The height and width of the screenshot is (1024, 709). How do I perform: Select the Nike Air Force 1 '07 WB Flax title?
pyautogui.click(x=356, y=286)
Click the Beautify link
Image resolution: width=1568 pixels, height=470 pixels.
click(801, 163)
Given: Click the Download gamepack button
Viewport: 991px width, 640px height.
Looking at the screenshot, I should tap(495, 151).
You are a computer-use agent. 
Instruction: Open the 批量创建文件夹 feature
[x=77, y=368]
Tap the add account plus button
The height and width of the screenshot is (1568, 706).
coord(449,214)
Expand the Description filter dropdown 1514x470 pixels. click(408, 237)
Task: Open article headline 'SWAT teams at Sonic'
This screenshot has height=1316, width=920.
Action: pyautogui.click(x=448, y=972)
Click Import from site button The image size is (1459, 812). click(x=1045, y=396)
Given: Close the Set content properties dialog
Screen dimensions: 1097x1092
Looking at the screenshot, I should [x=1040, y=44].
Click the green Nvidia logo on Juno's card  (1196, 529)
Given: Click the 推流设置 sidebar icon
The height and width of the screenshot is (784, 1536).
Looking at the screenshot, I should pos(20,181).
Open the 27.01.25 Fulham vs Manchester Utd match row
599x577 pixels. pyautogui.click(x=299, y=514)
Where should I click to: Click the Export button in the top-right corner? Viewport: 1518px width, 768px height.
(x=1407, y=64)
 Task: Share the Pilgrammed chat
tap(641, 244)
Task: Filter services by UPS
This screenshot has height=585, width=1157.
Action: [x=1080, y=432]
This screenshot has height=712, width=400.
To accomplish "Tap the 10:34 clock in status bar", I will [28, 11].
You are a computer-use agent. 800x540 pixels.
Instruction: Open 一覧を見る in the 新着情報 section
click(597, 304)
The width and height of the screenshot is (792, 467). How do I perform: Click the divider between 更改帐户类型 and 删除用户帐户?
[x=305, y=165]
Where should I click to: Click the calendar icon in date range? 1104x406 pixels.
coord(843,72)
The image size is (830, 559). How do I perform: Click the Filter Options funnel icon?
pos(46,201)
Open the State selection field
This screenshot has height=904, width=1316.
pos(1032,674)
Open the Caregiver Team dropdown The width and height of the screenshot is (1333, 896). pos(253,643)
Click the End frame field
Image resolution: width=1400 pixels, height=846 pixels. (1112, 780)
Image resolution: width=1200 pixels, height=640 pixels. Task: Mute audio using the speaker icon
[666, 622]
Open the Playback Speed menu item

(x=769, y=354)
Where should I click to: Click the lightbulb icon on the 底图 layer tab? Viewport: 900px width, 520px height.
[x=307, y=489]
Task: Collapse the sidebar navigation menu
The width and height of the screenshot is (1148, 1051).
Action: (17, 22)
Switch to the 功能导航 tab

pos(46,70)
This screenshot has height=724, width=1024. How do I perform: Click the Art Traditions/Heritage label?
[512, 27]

┄┄┄┄┄┄┄┄┄┄

## Aim of the exercise
Please gather every line in the records above that contains the word "agent".

## Result
You are a computer-use agent. 
You are a computer-use agent. 800x540 pixels.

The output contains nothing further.